Perché è fondamentale
Il FP2 rappresenta la prova generale definitiva prima del weekend. Se il FP1 è spesso dedicato allo shake-down dei componenti o a dare pista alle riserve, il FP2 è il momento in cui si raccolgono i dati più preziosi. Per le squadre che puntano ai punti nel 2026, comprendere la degradazione degli pneumatici e la stabilità aerodinamica nelle curve veloci di Barcellona farà la differenza tra un podio e una difficile lotta a metà classifica.
I Dettagli
- Rientro dei Titolari: Almeno sette piloti, sostituiti durante il FP1, sono tornati nei loro sedili per ritrovare il proprio ritmo e stabilire i riferimenti di base.
- Obiettivi Tecnici: La sessione di 60 minuti è dedicata a due scopi principali: simulare i "giri lanciati" di qualifica per testare la velocità di punta e condurre simulazioni di long-run per valutare la tenuta con assetto di gara.

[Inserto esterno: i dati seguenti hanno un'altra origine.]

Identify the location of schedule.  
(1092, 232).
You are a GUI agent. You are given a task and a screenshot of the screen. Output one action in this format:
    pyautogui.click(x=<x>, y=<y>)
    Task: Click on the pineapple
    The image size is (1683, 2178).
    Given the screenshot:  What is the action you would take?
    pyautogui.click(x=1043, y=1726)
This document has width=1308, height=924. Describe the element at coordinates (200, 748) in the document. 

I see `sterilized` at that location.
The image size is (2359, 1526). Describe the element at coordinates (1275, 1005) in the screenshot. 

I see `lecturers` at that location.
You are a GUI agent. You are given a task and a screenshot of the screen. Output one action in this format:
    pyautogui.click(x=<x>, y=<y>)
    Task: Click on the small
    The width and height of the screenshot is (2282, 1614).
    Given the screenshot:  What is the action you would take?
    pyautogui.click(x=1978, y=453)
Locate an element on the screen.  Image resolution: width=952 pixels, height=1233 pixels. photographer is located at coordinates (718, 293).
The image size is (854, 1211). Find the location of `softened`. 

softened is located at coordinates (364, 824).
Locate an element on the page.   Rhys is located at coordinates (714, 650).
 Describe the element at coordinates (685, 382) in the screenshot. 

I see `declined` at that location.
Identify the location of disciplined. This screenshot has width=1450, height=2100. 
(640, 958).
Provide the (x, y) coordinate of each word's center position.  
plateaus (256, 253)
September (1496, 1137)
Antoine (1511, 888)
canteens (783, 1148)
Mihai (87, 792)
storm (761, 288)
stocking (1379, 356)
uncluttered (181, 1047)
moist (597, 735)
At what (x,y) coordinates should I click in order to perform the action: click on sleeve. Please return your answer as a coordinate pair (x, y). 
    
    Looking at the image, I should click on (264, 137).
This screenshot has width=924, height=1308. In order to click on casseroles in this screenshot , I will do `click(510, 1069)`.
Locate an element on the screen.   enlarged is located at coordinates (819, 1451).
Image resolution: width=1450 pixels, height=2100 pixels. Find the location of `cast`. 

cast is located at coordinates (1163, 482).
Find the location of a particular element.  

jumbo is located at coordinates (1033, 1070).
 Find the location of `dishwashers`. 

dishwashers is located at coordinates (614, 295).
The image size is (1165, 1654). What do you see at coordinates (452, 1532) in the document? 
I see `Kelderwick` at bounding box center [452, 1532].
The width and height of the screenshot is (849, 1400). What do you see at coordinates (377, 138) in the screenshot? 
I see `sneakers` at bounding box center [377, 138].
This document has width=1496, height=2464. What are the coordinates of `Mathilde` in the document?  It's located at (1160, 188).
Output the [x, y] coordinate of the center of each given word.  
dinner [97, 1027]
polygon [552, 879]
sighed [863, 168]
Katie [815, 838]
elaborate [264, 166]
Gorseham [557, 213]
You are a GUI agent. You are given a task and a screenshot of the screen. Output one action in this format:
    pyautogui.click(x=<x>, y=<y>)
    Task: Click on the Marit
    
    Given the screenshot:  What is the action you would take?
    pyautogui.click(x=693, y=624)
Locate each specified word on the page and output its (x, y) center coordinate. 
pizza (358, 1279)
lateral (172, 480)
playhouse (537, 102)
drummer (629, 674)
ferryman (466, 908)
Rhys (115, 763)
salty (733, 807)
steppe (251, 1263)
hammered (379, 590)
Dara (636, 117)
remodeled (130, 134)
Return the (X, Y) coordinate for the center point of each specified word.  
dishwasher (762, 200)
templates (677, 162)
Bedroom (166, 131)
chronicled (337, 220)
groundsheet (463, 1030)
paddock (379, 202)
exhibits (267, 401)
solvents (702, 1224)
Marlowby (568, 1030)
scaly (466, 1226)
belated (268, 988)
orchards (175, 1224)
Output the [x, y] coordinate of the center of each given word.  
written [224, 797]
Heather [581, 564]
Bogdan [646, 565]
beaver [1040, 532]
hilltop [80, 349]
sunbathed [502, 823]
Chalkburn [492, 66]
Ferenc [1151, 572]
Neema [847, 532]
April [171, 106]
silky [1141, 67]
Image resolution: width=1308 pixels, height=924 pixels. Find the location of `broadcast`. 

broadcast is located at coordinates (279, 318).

- Condizioni della Pista: Con l'inizio previsto per le 17:00 locali, i team devono gestire temperature dell'asfalto in evoluzione, che influenzeranno pesantemente la scelta delle mescole e le strategie di recupero energetico.
Prossimi passi
I dati raccolti in questa finestra determineranno le modifiche all'assetto in vista delle qualifiche di domani. Mentre il regolamento tecnico 2026 continua a mettere alla prova l'efficienza dei motori, l'ottimizzazione della distribuzione della potenza dell'unità motrice sull'intera distanza di gara resta l'enigma principale per gli ingegneri.